The War: The Bloodiest Truce

Hanoi long ago instructed its troops in South Viet Nam that the day might come for fighting and negotiating at the same time, with the Communist military arm reinforcing the diplomatic hand at the bargaining table. Whether or not the Communists were really ready to talk last week (see THE NATION), their soldiers were busy fighting up and down the length of South Viet Nam. Coming in the wake of the New Year's truce, the ferocity of the action was hardly unexpected; both sides always use the few day's respite of truce to position themselves to come out fighting hard. This time the Communists did not even wait for the truce to expire. More than 170 truce violations—and a major Viet Cong attack two hours before the truce ended—made the New Year's lull the bloodiest of the Viet Nam war's eight ceasefires. Despite their initiative, the Communists lost most of the blood.
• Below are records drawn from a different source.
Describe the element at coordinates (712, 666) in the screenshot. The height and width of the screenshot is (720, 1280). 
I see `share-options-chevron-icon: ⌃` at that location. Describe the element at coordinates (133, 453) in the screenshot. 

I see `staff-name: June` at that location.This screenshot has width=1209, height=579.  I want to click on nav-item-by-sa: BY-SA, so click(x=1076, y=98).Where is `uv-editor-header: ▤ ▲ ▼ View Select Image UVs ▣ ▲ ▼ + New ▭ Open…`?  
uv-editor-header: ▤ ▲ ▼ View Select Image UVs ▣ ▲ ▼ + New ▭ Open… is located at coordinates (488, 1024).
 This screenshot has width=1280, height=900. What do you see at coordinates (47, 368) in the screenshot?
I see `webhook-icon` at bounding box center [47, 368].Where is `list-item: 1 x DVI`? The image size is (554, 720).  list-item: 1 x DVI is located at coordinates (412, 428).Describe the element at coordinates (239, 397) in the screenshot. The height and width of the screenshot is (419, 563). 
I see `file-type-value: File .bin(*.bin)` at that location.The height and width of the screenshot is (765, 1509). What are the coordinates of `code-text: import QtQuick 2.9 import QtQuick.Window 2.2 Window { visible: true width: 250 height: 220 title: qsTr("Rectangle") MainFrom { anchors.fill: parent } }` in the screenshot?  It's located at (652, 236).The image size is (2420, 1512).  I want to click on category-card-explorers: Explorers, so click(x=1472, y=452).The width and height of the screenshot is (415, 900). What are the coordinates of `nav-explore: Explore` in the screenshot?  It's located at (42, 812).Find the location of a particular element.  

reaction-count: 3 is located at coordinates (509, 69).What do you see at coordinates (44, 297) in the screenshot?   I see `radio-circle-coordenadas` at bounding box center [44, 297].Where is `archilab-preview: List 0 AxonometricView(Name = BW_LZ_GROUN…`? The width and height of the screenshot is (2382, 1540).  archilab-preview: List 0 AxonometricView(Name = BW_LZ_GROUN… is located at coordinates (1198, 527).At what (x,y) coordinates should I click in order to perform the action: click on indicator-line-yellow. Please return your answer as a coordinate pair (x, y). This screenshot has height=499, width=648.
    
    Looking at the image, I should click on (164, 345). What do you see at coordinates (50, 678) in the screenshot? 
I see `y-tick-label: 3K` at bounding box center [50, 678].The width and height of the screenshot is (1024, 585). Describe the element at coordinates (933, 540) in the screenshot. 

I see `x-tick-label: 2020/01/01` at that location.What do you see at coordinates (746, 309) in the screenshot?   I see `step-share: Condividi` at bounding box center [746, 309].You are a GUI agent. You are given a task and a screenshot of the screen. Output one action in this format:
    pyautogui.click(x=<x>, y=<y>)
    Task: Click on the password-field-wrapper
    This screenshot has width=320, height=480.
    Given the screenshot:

The sneak attackers were units of the Viet Cong 9th Division, and their quarry was an 1,110-man force of the U.S. 25th Infantry Division's 1st Brigade, which was setting up a powerful artillery base at Suoi Kut, only seven miles from the Cambodian border. The Communists hoped to even an old score: last March the men of the 1st Brigade had killed 647 soldiers of the 9th Division at nearby Suoi Tre in the biggest single one-day victory of the war. The Viet Cong also hoped to catch the 1st unprepared, since the U.S. infantrymen had arrived at Suoi Kut only three days previously, were still clawing bunkers out of the teak jungle—and had not yet received any barbed wire to set up around their perimeter.

A Crater with a View. The V.C. first opened up with mortars on the U.S. base, then sent snipers scurrying under cover of the moonless night into the camp's very midst to sow confusion. Then, from north and south, the Communists charged in force. The big U.S. 155-mm. guns were lowered to fire pointblank, and cooks and headquarters clerks joined the gun crews in manning the defense. U.S. planes, directed by Sergeant Mark Ridley of San Antonio, soon swept in to blast the attackers. When the attack began, Ridley and his squad found themselves out on patrol a quarter of a mile from the camp and with a direct view of the enemy's principal rallying point. Time and again as the Communists moved to fresh attack, Ridley called down explosives and napalm right on their heads—once within 16 yards of his own position in a crater. When the V.C. finally gave up and withdrew at dawn, they had killed 23 Americans, but at the huge cost of 355 of their own dead left behind on the battlefield.